--- BEGIN Selection ---

Alternative Measures of Computational Complexity with Applications to Agnostic Learning Shai Ben-David School of Computer Science University of Waterloo, Waterloo,Ontario, N2L 3G1, Canada [email protected]

Abstract. We address a fundamental problem of complexity theory the inadequacy of worst-case complexity for the task of evaluating the computational resources required for real life problems. While being the best known measure and enjoying the support of a rich and elegant theory, worst-case complexity seems gives rise to over-pessimistic complexity values. Many standard task, that are being carried out routinely in machine learning applications, are NP-hard, that is, infeasible from the worst-case-complexity perspective. In this work we offer an alternative measure of complexity for approximations-optimization tasks. Our approach is to define a hierarchy on the set of inputs to a learning task, so that natural (’real data’) inputs occupy only bounded levels of this hierarchy and that there are algorithms that handle in polynomial time each such bounded level.

1

Introduction

Computational complexity theory aims to provide tools for the quantification and analysis of the computational resources needed for algorithms to perform computational tasks. Worst-case complexity is by far the best known, most general, most researched and best understood approach in computational complexity theory. However, it is becoming apparent that this measure is unrealistically pessimistic. As a conspicuous example one may consider the satisfiability problem for propositional logic, SAT. Being NP complete, SAT is infeasible from the point of view of worst-case complexity. Just the same, SAT solvers, programs that efficiently solve large instances of SAT, are becoming more and more popular and useful as a practical tool for solving large scale real life problems. Similar phenomena occurs in many other areas. In particular, in the machine learning domain, empirical risk minimization (i.e., the minimization of training error) have been shown to be NP-hard to approximate for practically all common learning classes, yet many machine learning tools solve such problems on a regular basis. The reason for this phenomena is pretty obvious. The worst-case complexity of a problem, as the name suggests, is determined by the hardest instances.

--- END Selection ---

### Short exercise 1
Answer these questions about the text on computational complexity:
(a) In the abstract, what set does the proposed approach define a hierarchy on?
(b) In the introduction, what problem is offered as a conspicuous example of worst-case complexity being too pessimistic?
(c) What determines the worst-case complexity of a problem?

--- BEGIN Source data ---

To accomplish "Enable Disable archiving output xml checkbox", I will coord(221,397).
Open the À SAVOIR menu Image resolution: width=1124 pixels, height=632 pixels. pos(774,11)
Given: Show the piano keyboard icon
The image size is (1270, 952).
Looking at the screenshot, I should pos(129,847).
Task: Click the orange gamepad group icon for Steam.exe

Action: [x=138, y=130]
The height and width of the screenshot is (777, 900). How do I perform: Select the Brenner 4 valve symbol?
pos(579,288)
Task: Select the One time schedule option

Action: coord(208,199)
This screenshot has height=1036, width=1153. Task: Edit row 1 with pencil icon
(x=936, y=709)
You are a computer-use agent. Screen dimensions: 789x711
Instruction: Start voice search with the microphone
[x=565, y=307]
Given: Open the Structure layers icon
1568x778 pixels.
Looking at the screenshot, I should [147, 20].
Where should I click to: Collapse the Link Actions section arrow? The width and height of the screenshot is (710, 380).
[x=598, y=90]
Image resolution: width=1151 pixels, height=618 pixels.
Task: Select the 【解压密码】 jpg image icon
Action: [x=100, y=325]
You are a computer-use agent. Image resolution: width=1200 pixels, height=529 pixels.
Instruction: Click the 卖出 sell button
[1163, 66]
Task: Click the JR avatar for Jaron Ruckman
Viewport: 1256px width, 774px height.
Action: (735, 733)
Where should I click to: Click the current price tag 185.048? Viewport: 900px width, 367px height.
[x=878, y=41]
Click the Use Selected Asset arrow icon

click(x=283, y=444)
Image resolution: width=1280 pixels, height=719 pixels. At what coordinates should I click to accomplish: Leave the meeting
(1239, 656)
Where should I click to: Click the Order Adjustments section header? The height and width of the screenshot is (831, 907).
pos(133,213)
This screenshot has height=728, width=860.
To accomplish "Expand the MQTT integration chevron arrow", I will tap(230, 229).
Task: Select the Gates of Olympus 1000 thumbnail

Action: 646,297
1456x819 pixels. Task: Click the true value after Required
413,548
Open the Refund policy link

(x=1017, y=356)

--- END Source data ---

### Short exercise 2
Output the records line for line, everything from the start of the records down to the line containing "Action: [x=138, y=130]", with that line included.

### Answer 1
(a) The set of inputs to a learning task.
(b) The satisfiability problem for propositional logic, SAT.
(c) The hardest instances.

### Answer 2
To accomplish "Enable Disable archiving output xml checkbox", I will coord(221,397).
Open the À SAVOIR menu Image resolution: width=1124 pixels, height=632 pixels. pos(774,11)
Given: Show the piano keyboard icon
The image size is (1270, 952).
Looking at the screenshot, I should pos(129,847).
Task: Click the orange gamepad group icon for Steam.exe

Action: [x=138, y=130]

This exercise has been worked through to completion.